La mort nous oblige aux questions radicales. Et c'est pourquoi elle nous laisse balbutiants en un temps où l'on s'accommode volontiers de situations provisoires et de vérités relatives. On évite plutôt d'y penser. Comment ces questions, dès lors, pourraient-elles mûrir, dépasser l'angoisse, s'éclairer d'une autre lumière que celle du destin inéluctable, quand le corps est médicalisé et la fin de la vie entourée de mutisme ? Comment, quand il n'y a plus de mots pour la dire, annoncer encore la mort du Seigneur jusqu'à ce qu'il vienne, et faire de la nôtre une participation à ce grand sacrifice de lui-même qu'il offrit pour nous sortir de l'impasse ? Sans lui, en effet, nous ne savons ce que c'est ni que vivre, ni que mourir.
Ce numéro n'aborde pas la question de l'au-delà, mais risque une parole sur le « mourir », l'expérience de la mort, telle que nous la vivons à travers celle des autres, proches ou lointains, telle aussi que chacun l'éprouve à son approche, et déjà à travers les diminutions de l'âge et de la maladie. C'est l'expérience que la vie ne nous appartient pas, qu'elle est un don reçu, qui peut devenir offrande unie à celle du Christ, abandon entre les mains du Père.
Voici, en effet, le renversement que Jésus opère en sa passion, où saint Jean voit si justement l'heure de sa Gloire : c'est alors qu'il est le plus livré, jouet des forces de la violence et de la dérision, qu'il est le plus libre. Victoire de l'amour : « Ma vie, nul ne la prend, mais c'est moi qui la donne. » C'est alors qu'il va mourir que le larron perçoit en un éclair fulgurant la force souveraine de son règne : « Jésus, souviens-toi de moi quand tu viendras dans ton Royaume. »

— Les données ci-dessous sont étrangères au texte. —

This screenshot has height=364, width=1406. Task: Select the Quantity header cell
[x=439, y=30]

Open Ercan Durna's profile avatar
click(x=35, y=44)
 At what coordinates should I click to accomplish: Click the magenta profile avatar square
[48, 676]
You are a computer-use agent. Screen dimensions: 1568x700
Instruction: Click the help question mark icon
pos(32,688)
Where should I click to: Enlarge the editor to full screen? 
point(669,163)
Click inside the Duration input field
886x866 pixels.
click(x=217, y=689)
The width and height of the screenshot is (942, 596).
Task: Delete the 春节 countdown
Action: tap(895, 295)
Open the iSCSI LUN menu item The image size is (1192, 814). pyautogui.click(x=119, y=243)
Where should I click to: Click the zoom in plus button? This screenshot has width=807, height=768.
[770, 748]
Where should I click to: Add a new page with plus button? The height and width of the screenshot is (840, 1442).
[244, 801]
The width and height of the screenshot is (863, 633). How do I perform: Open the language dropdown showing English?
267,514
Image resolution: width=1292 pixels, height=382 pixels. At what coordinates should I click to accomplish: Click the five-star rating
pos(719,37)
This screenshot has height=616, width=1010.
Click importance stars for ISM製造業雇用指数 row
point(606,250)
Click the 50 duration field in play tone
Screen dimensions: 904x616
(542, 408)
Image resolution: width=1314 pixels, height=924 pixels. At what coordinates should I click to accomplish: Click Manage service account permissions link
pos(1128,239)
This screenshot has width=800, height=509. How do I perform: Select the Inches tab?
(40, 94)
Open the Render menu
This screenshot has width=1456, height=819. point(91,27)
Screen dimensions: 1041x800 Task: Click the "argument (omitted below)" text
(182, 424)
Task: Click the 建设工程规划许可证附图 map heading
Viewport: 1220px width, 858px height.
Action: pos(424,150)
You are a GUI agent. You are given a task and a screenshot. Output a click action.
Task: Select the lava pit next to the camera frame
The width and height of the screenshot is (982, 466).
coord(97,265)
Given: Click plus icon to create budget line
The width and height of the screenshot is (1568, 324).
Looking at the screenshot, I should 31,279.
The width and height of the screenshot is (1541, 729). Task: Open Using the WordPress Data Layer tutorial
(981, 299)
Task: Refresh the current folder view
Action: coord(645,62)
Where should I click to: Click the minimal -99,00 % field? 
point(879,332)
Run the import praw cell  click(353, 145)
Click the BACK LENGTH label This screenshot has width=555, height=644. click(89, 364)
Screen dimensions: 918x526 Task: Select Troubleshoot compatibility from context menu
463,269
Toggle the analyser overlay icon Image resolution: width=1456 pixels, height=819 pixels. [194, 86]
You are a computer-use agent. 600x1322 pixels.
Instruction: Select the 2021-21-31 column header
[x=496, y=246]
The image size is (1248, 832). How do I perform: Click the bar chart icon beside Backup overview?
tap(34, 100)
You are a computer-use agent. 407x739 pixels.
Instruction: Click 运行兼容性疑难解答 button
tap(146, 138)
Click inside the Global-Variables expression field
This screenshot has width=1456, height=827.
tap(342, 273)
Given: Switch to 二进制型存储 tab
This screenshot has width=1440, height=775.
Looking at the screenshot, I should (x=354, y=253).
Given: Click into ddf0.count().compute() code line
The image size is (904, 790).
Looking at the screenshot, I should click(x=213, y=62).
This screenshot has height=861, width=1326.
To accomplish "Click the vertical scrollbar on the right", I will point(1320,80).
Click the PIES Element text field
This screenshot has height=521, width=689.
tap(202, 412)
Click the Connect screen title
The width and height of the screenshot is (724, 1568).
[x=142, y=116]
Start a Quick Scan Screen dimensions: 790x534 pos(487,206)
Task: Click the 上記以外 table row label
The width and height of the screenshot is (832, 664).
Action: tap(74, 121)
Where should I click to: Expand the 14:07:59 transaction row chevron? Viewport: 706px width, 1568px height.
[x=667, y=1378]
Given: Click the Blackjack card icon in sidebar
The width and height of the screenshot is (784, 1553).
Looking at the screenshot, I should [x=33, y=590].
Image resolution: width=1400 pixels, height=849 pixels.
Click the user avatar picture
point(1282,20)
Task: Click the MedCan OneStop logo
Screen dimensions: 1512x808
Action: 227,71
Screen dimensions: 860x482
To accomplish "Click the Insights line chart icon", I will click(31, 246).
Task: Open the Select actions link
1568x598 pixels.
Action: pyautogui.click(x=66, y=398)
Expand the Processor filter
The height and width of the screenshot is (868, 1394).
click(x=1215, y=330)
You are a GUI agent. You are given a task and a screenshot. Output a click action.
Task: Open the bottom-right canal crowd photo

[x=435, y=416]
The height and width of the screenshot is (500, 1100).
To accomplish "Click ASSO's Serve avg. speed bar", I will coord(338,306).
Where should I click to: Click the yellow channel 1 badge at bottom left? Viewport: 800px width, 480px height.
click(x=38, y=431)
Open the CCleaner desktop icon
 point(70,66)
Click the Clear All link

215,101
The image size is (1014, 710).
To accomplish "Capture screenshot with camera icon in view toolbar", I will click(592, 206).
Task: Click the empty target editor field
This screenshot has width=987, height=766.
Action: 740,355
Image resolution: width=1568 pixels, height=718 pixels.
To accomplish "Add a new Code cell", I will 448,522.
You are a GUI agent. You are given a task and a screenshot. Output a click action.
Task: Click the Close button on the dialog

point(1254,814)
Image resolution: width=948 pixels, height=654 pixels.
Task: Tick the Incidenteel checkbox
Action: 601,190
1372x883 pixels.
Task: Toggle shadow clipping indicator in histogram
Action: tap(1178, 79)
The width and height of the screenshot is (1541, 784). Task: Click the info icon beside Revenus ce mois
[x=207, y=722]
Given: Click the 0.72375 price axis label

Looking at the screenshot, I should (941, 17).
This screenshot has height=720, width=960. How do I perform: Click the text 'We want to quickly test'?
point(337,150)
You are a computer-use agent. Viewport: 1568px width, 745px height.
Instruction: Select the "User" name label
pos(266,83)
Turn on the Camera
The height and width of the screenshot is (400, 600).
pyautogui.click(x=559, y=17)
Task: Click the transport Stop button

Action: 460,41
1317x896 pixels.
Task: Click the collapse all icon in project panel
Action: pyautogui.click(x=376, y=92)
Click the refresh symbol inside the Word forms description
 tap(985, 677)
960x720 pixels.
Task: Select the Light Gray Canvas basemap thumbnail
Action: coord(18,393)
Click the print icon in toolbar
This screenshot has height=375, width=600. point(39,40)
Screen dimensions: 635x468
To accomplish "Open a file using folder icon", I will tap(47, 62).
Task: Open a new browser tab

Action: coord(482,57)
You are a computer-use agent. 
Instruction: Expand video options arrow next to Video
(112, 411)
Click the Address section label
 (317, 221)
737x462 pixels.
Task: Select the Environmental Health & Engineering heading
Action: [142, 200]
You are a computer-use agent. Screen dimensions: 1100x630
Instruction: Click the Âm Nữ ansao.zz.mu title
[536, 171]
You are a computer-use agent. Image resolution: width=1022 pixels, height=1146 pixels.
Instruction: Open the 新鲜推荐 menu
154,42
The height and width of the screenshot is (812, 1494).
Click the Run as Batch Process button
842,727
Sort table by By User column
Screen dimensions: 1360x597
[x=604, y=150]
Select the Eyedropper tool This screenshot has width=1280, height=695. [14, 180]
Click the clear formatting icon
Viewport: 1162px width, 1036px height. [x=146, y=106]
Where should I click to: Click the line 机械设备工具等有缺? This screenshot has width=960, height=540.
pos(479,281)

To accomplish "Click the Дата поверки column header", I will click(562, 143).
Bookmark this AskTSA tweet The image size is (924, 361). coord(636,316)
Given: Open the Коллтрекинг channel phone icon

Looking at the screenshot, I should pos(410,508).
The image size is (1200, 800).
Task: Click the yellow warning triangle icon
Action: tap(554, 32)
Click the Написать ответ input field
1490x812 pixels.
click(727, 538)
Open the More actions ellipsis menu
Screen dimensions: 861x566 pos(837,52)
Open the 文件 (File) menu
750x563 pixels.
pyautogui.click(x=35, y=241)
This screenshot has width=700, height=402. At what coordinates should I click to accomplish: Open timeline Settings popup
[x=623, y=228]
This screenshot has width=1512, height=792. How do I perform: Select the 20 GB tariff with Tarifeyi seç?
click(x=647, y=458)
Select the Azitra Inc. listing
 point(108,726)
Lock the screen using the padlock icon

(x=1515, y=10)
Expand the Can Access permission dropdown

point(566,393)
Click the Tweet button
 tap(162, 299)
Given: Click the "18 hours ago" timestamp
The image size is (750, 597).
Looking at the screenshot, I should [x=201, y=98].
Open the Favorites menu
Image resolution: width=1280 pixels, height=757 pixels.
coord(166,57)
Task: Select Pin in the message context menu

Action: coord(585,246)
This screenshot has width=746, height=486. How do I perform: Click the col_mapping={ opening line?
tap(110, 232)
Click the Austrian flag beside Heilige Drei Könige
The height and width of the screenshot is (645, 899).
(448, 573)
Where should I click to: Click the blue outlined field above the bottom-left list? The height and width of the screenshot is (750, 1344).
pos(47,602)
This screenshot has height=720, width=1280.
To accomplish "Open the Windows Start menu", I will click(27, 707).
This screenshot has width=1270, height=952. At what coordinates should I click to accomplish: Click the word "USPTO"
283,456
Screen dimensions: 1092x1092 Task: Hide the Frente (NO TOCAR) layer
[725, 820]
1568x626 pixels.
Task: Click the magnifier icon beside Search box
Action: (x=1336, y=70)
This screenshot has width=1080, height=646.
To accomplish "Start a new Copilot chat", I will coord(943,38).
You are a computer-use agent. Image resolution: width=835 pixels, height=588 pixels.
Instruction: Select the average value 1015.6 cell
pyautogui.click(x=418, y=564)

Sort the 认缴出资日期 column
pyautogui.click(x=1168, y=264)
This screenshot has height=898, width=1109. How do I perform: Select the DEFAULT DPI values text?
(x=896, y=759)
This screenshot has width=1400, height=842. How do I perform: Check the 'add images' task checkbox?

L'heure du grand passage s'éclaire ainsi pour chacun d'une lumière nouvelle, celle du Royaume où il est attendu, tandis que la main du Christ s'offre pour la traversée : passons sur l'autre rive ! Lumière qui reflue sur tous ces petits passages de la vie qui, au jour le jour, opèrent le grand retournement par lequel « les vivants ne vivent plus pour eux-mêmes, mais pour celui qui est mort et ressuscité pour eux » (2 Co 5,15). Il est significatif que la liturgie ait inséré ces paroles dans une prière eucharistique qui attribue à l'Esprit Saint cette opération de décentrement. La grande ennemie n'a plus rien à prendre quand, en lui, tout est déjà donné.
On dira que c'est une chance d'avoir une telle foi, de percevoir, à travers le brouillard, la parole du Seigneur : « Viens sur les eaux ! » Il est bien vrai que c'est une grâce. Mais ce don nous est fait pour qu'il soit partagé, afin que le Ressuscité puisse saisir, à travers la chaîne des vivants et la compassion de l'Eglise, la main de ceux qui perdent coeur.